CUPERTINO, California—May 5, 2003—Apple® today announced that its revolutionary iTunes® Music Store sold over one million songs during its first week. Over half of the songs were purchased as albums, dispelling concerns that selling music on a per-track basis will destroy album sales. In addition, over half of the 200,000 songs offered on the iTunes Music Store were purchased at least once, demonstrating the breadth of musical tastes served by Apple's groundbreaking online store. Apple also reported that over one million copies of iTunes 4 have been downloaded, and that it has received orders for over 110,000 new third-generation iPods since their introduction a week ago, with music lovers snapping up more than 20,000 of them from stores in the U.S. this weekend.

“In less than one week we’ve broken every record and become the largest online music company in the world,” said Steve Jobs, Apple’s CEO. “Apple has created the first complete solution for the digital music age—you can purchase your favorite music online at the iTunes Music Store, mix your favorite tracks into playlists with iTunes, and take your entire music collection with you everywhere with the super-slim new iPods.”

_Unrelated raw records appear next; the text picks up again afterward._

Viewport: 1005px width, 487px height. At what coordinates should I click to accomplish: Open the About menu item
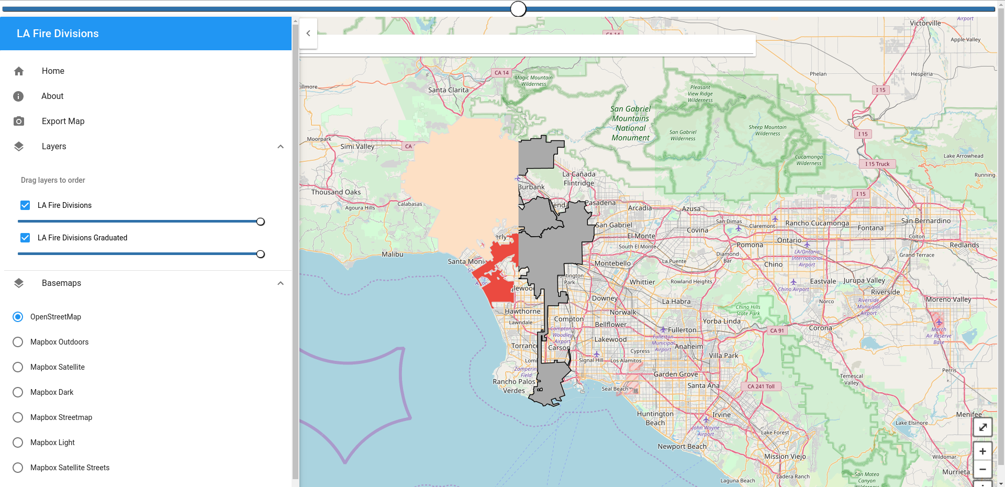(52, 96)
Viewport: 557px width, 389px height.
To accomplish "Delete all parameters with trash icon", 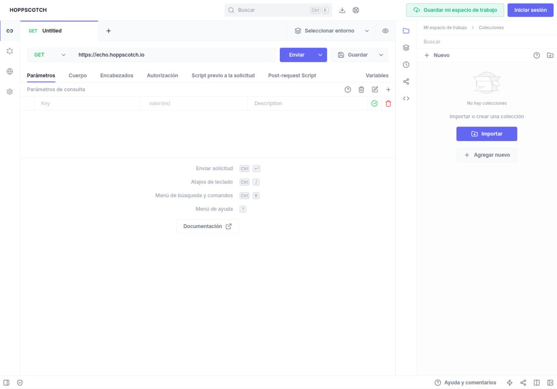I will tap(361, 89).
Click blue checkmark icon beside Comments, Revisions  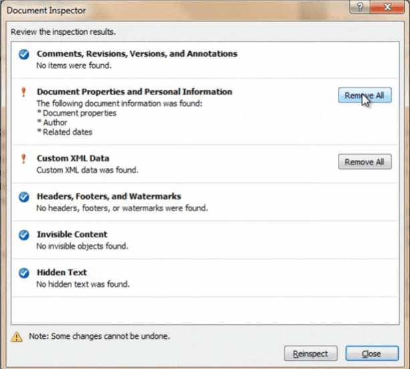tap(24, 54)

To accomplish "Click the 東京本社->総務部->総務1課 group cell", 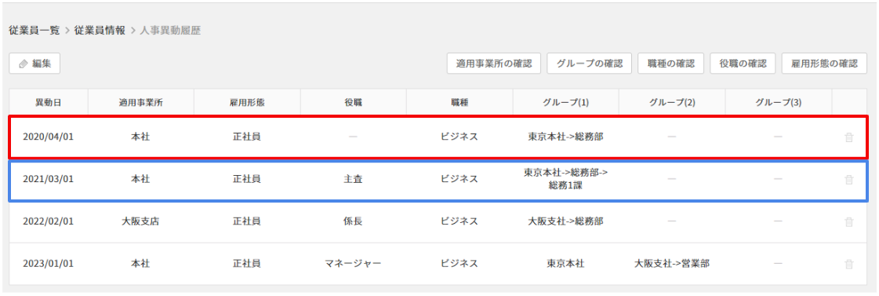I will click(x=565, y=179).
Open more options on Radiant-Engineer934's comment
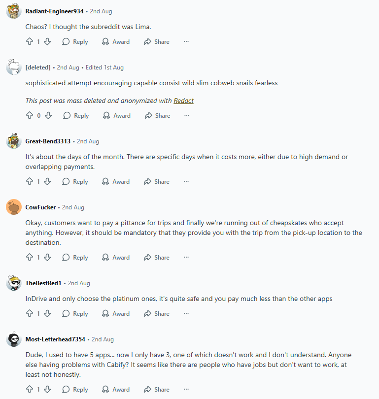Image resolution: width=379 pixels, height=399 pixels. tap(186, 42)
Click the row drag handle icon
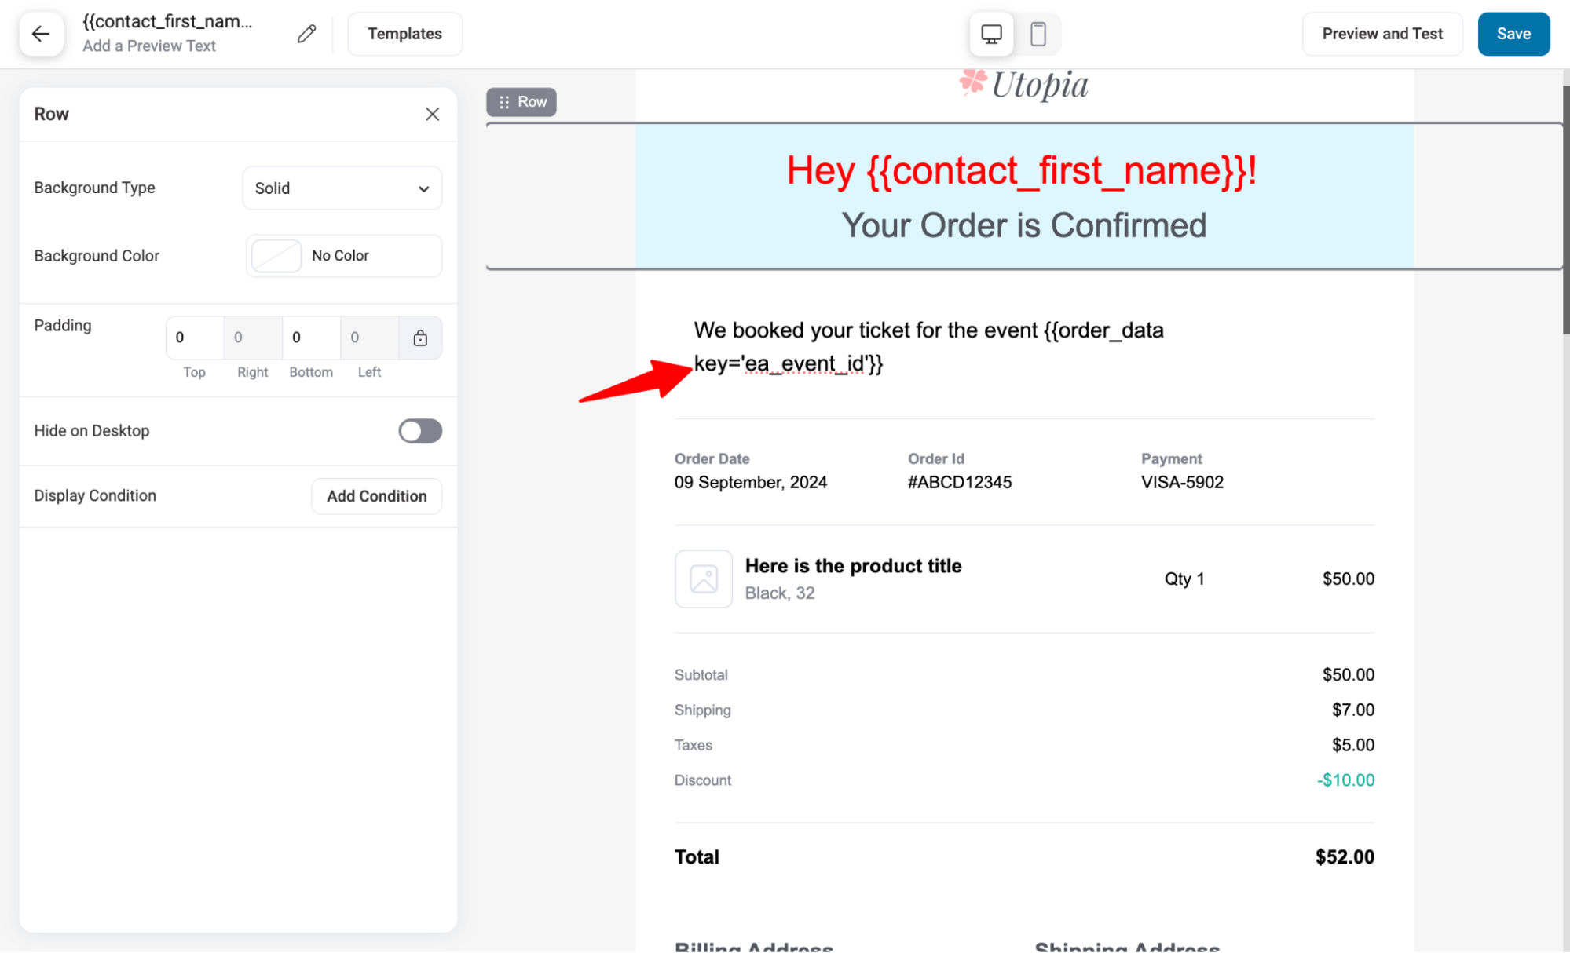This screenshot has height=953, width=1570. [505, 101]
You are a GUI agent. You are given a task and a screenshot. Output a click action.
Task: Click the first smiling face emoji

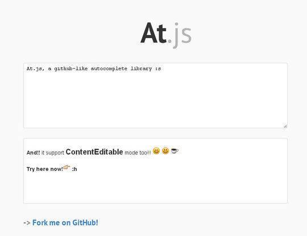(156, 151)
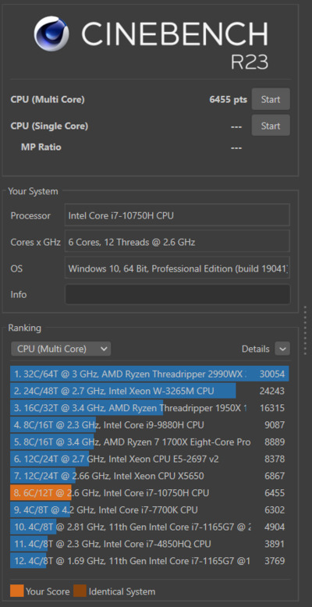Viewport: 312px width, 607px height.
Task: Click the Identical System legend swatch
Action: point(80,591)
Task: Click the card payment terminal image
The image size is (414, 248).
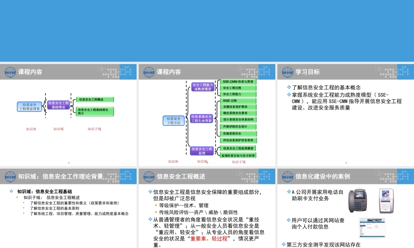Action: point(387,201)
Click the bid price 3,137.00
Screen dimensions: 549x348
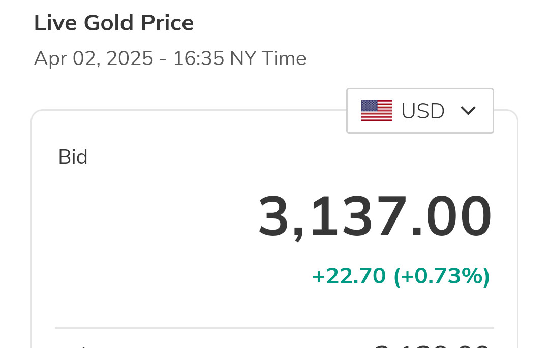[375, 217]
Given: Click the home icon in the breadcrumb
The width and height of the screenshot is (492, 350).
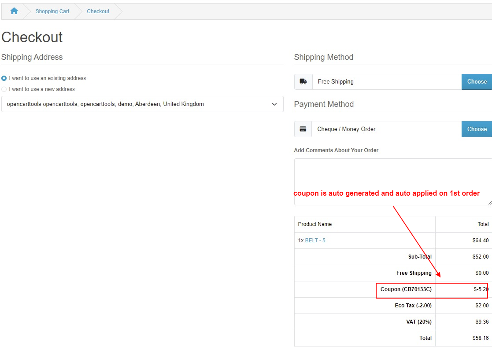Looking at the screenshot, I should (x=14, y=11).
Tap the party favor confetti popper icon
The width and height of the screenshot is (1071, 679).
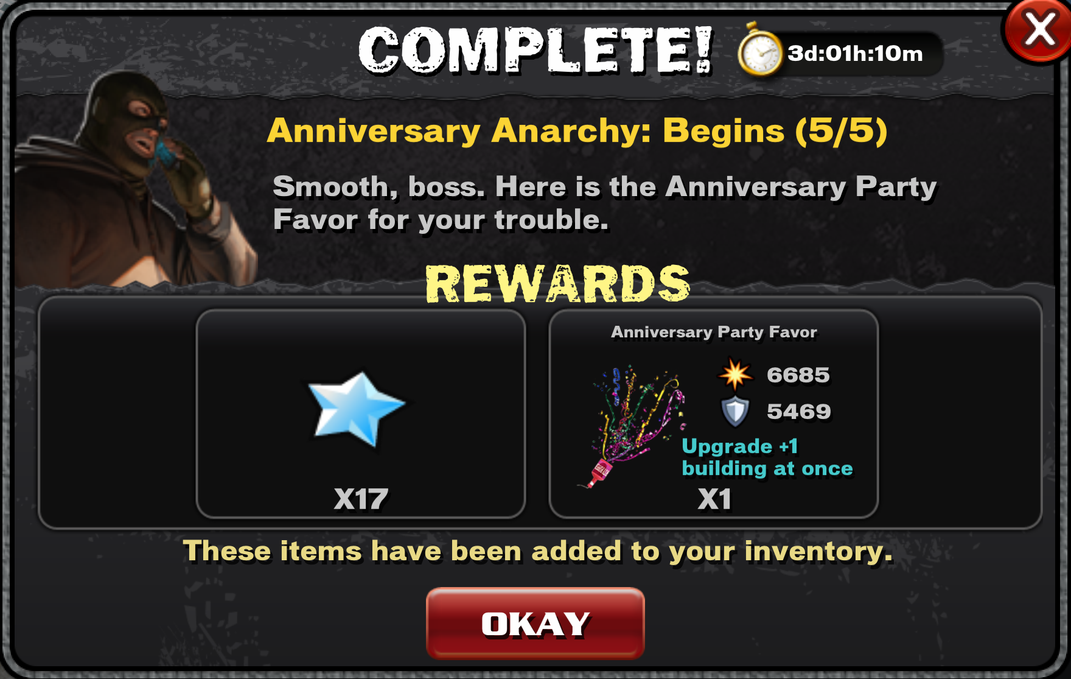(x=632, y=425)
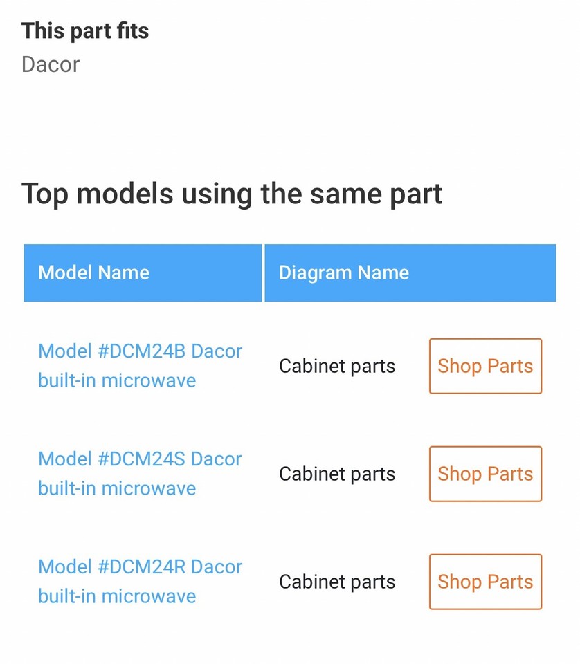The image size is (580, 664).
Task: Click the first table row
Action: click(290, 367)
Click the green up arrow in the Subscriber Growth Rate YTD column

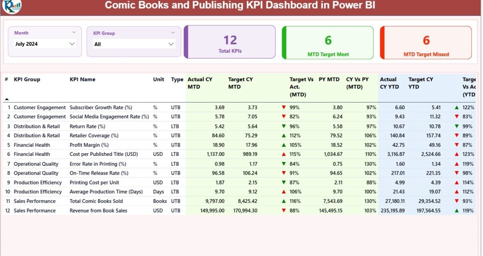(457, 107)

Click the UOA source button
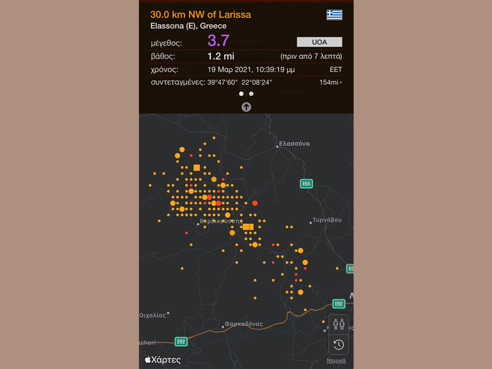319,42
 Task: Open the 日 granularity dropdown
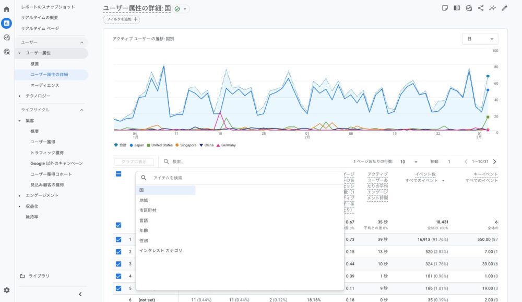[x=480, y=39]
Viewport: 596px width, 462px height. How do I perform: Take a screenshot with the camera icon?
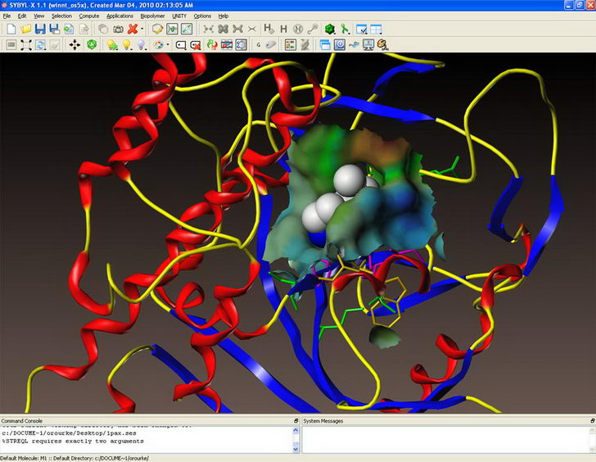pos(118,29)

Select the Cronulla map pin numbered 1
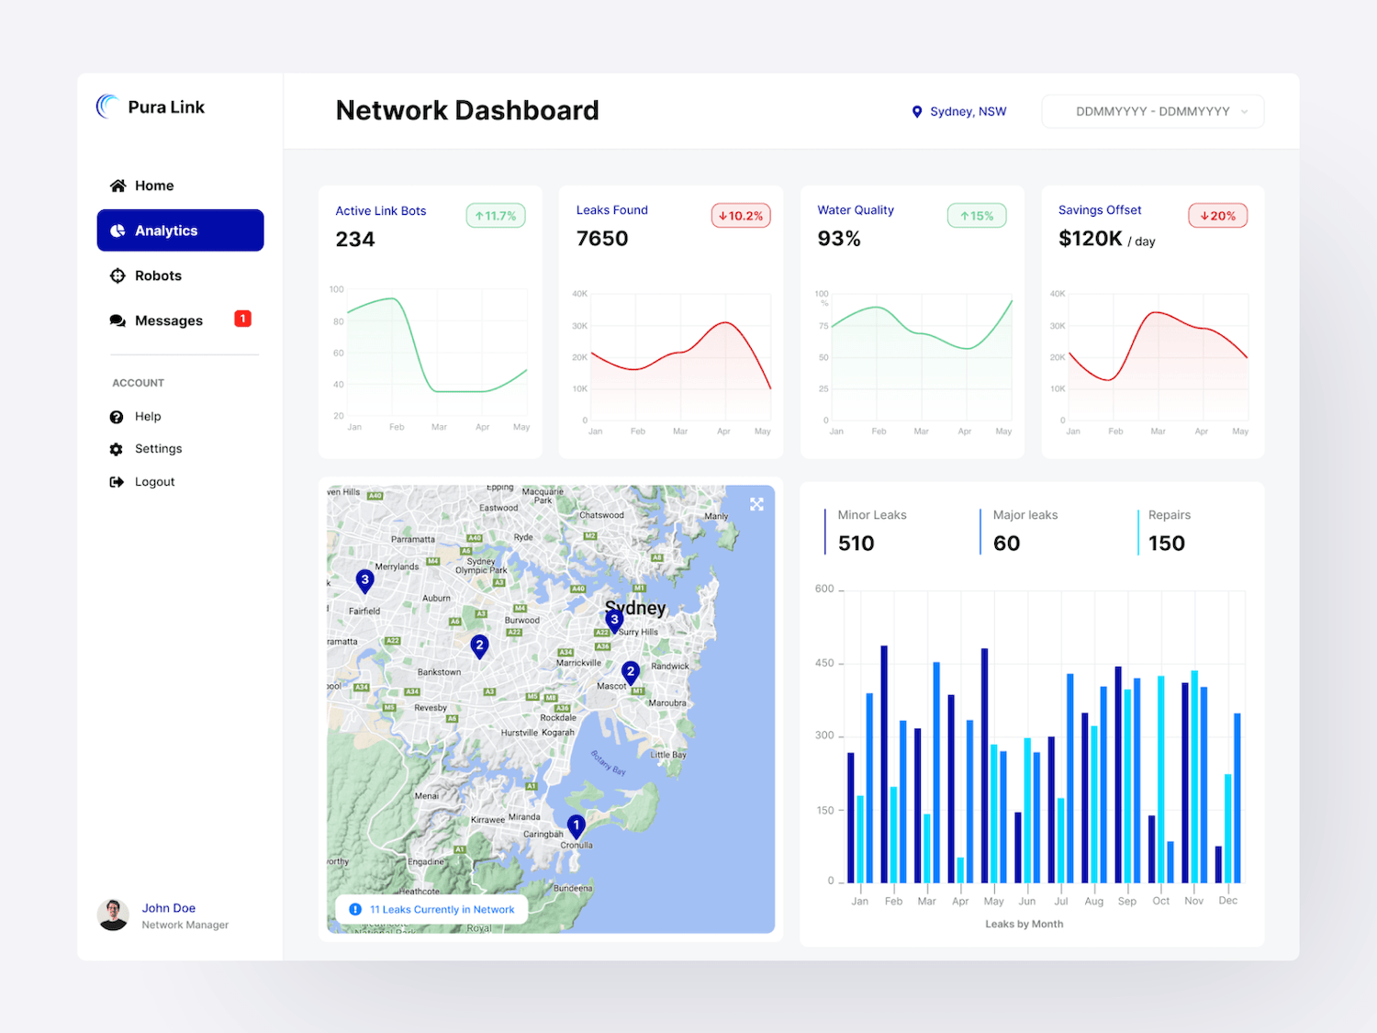pos(576,825)
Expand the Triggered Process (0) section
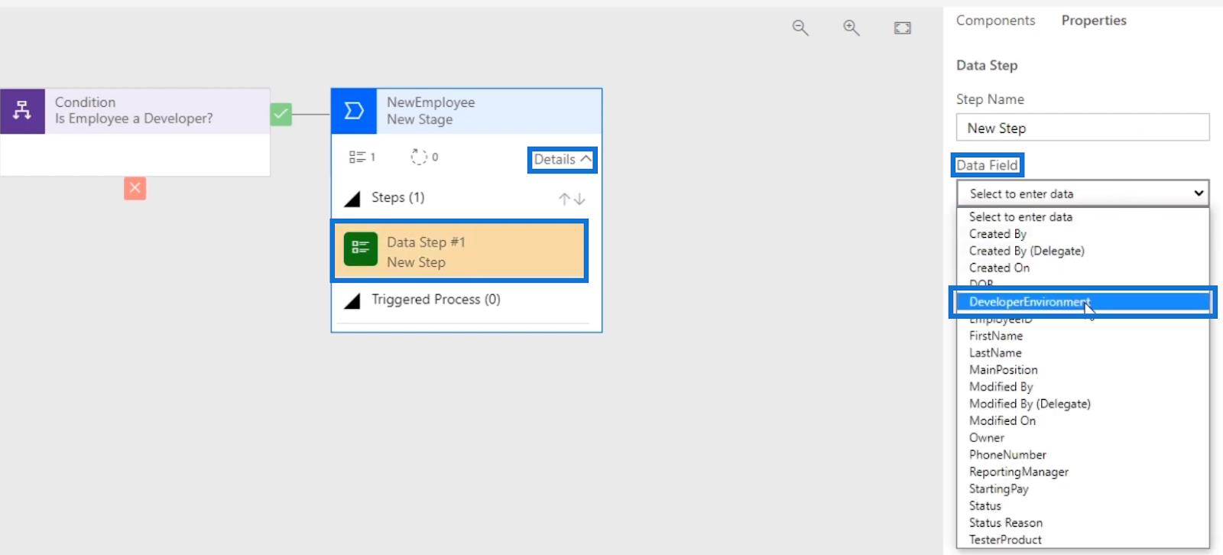1223x555 pixels. tap(352, 300)
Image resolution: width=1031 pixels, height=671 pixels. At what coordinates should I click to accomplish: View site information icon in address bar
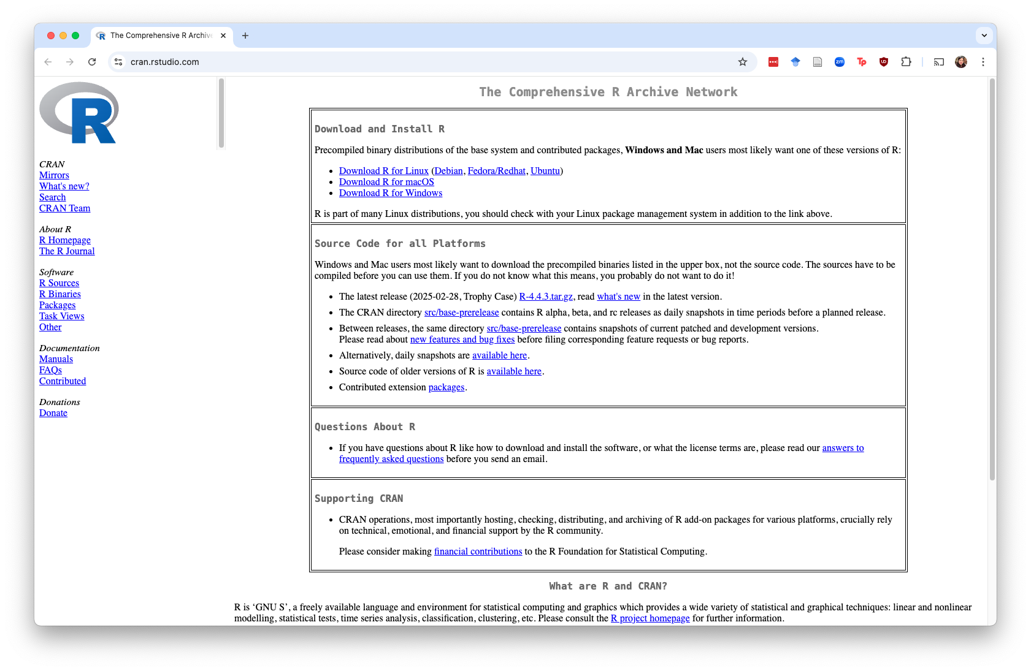click(119, 62)
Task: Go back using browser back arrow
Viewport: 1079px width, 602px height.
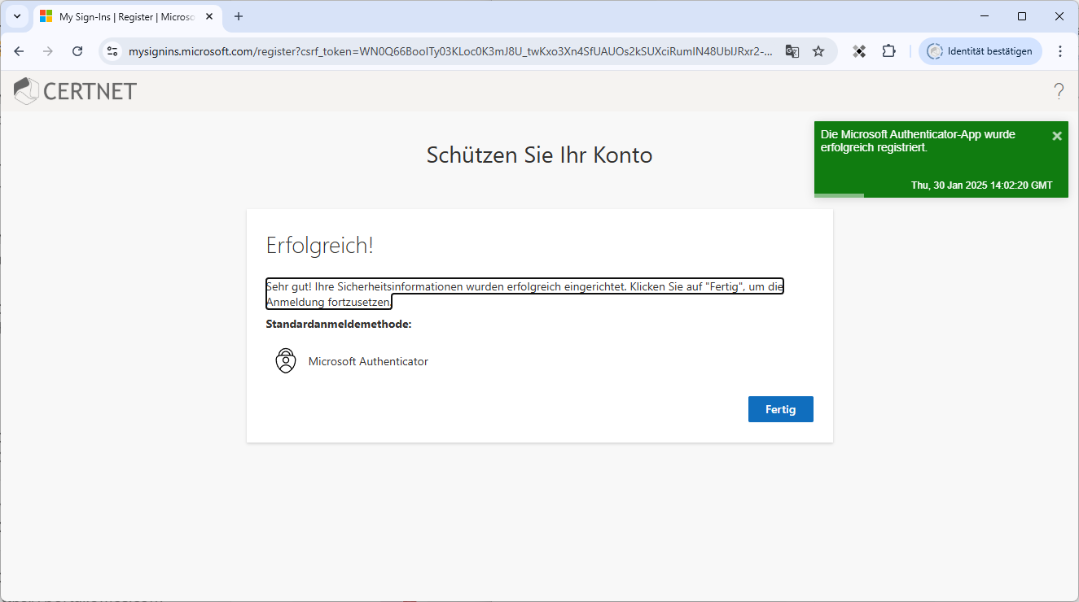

“Hitting one million songs in less than a week was totally unexpected,” said Roger Ames, Warner Music Group’s chairman and CEO. “Apple has shown music fans, artists and the music industry as a whole that there really is a successful and easy way of legally distributing music over the Internet.”



the same story from CNET:

The early sales success suggests that people will pay for music downloads if given the chance, analysts say. "It clearly shows there was some pent-up demand in the Mac community for a legal way to buy and download digital music," Jupiter Research analyst Michael Gartenberg said.

On Tuesday, Apple plans to add 3,200 new tracks to the music store, including Michelle Branch's album "The Spirit Room" and the catalog of music from Alanis Morissette.

The first version of the iTunes Music Store, which is available only for Macs, offers a vast catalog of music from the five major record labels. Singles sell for 99 cents each, and many albums go for $9.99.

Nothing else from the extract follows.